Users — The meta is for tracking/mapping only. User lookup during import is done by user_login match, not by meta, and if a user with the same login exists locally, it will be reused regardless of whether it has the source hostname meta (with an appropriate warning in the log), while the meta is added for internal reference.
Terms (Categories, Tags, etc.) — The meta is for tracking/mapping only. Term lookup during import is done by name + taxonomy + parent, not by meta. And if a term with the same name exists with the same taxonomy, and under the same parent, it will be reused regardless of whether it has the source hostname meta, while the meta is added for internal reference.
- Backup First: Always backup your local staging site before running migrations
- Monitor Logs: Check log files for any issues or warnings
Run ./vendor/bin/phpcs --standard=phpcs.xml {File} to check for coding standards issues.
Run ./vendor/bin/phpcbf --standard=phpcs.xml {File} to apply automatic fixes.
This plugin points to the Newspack Migration Tools dev-trunk branch. Whenever newer code has been merged to trunk in the NMT, run composer update automattic/newspack-migration-tools to update the lockfile and get the latest from the NMT. If nothing happens when you update, then run composer clear-cache and try again.

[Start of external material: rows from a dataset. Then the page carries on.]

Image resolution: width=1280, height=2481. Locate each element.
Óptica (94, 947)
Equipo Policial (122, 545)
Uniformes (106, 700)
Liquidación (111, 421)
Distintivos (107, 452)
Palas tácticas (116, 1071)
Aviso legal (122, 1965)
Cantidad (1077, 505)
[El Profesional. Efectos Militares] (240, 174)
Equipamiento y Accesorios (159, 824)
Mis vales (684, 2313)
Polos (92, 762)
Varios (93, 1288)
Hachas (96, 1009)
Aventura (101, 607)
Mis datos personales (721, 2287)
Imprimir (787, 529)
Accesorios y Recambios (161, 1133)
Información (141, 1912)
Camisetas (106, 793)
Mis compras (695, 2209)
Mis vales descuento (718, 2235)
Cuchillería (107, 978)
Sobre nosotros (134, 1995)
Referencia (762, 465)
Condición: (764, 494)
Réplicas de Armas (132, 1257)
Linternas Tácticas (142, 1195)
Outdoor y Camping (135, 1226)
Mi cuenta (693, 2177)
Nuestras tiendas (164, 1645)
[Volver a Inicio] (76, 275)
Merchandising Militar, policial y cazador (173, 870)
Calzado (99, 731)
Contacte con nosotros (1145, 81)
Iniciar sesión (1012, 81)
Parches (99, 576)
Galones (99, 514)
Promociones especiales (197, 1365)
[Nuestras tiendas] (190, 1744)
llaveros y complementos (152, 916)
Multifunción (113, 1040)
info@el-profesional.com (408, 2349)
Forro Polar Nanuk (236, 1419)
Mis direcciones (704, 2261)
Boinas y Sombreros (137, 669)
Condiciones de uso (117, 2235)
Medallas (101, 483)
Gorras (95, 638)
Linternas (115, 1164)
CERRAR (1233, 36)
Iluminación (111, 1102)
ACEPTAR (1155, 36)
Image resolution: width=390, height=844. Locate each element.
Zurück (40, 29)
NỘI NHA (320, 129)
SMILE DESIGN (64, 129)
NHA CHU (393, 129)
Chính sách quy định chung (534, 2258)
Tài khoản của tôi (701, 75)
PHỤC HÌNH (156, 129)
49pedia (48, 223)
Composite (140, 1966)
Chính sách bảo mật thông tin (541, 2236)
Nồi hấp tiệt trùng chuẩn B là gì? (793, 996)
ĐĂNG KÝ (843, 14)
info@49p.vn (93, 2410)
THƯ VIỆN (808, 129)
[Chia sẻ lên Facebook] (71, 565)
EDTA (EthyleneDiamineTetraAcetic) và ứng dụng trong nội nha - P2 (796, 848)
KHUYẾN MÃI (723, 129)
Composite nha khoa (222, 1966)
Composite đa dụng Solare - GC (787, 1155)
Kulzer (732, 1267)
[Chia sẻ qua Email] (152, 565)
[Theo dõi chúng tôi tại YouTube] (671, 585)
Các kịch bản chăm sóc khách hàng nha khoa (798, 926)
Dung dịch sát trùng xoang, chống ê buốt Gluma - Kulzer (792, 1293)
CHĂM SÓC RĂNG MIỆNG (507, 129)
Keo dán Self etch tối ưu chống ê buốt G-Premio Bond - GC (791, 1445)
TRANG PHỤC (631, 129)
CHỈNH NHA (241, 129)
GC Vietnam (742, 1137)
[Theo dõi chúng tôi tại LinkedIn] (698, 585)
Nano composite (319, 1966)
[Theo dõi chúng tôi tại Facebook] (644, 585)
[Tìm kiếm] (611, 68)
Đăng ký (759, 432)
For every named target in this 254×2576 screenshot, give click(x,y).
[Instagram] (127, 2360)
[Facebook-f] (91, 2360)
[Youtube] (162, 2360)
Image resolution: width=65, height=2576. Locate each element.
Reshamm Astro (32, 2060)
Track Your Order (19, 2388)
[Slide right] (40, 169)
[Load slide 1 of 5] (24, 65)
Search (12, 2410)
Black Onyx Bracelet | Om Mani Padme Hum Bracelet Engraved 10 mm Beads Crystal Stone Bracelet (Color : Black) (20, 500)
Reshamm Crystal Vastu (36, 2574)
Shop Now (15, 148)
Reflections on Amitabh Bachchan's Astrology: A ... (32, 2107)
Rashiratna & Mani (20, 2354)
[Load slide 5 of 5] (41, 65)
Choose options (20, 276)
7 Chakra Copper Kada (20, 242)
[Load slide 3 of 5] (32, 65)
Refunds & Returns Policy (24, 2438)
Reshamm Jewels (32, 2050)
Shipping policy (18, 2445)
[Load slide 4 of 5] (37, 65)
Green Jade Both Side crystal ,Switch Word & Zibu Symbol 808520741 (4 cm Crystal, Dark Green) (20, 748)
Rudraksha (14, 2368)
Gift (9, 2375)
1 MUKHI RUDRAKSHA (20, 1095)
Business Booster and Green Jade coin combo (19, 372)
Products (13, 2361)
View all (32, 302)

Here is a one-liner (well – there are multiple lines for readability) that is safe to use even if you have the NMT symlinked into the vendor directory. From your PR's branch run:
rm -rf vendor/automattic/newspack-migration-tools && \
composer update automattic/newspack-migration-tools && \
git add composer.lock && \
git commit -m 'Updating NMT composer pointer' && \
git push origin $(git symbolic-ref --short HEAD)- Check the log files in the
--data-dirdirectory - Review the error log for specific error messages
- CLI Timeout Issues: Consider running migrations in smaller batches, or simply rerun to resume the migration from the last successful step
- Memory Exhaustion: Increase PHP memory limits or reduce batch size
This plugin is part of the Newspack ecosystem and follows the same licensing terms as other Newspack plugins.
This plugin is provided as-is without any warranty or support. Use at your own risk. The authors and contributors are not responsible for any data loss or any kind of damage caused by the use of this plugin.